Zeugen der US-republikanischen Vorwahlen kann schon einmal die Verwunderung überkommen. Nicht etwa, weil der eine Kandidat nicht weiß, dass es neben Israelis auch noch Palästinenser im Westjordanland gibt. Nicht, weil der Zweite gerne Verhütungsmittel in der Ehe verbieten würde; und der Dritte gerne Spiegel im Weltall installieren möchte zur Beleuchtung gefährlicher Stadtteile in Chicago. Das dokumentiert nur das ohnehin bekannte erbärmliche Niveau. Erstaunlich ist aber, dass der einzig aussichtsreiche Kandidat gegen Barack Obama, Mitt Romney, mit dem Vorwurf geschlagen wird, er sei zu reich und zahle zu wenig Steuern.

Das ist kurios für eine Partei, die den "American Dream“ vom Aufstieg des Tellerwäschers zu Glück und Reichtum zum ökonomischen Ideal verklärt.

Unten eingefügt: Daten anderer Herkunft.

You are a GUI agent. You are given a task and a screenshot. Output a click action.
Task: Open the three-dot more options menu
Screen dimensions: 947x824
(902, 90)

Und galten bei den Republikanern nicht vor Kurzem Steuern noch als Höllenwerkzeug? Auf den ersten Blick mag das verwirrend erscheinen, aber bei näherem Hinsehen finden sich Anhaltspunkte für eine Systemschwäche der konservativen Politik, die weit über die USA hinausreicht.

Wunsch und Wirklichkeit

Das hängt vor allem mit den Wünschen der potenziellen konservativen Wähler zusammen. In Amerika wie in Europa ergeben Umfragen, dass sich in der Krise weit über die Hälfte der Bürger nach bewahrenden, konservativen Idealen sehnen: Sicherheit, Familie, wirtschaftliche Stabilität etc. Das wäre für US-Republikaner, die CDU, die ÖVP eigentlich eine gute Entwicklung, möchte man glauben. Allein: Es handelt sich um eine Sehnsucht nach Werten, welche den bürgerlichen Parteien immer weniger zugeordnet und auch zugetraut werden.

Das beginnt mit der vielbeschworenen Leistungsgerechtigkeit. In den USA wie in Europa stehen Konservative für die Möglichkeit, durch Einsatz und Können gesellschaftlich aufzusteigen. Gerechtigkeit heißt: Arbeitseifer wird belohnt, zu viel Gier und Risiko tendenziell durch Bankrott bestraft.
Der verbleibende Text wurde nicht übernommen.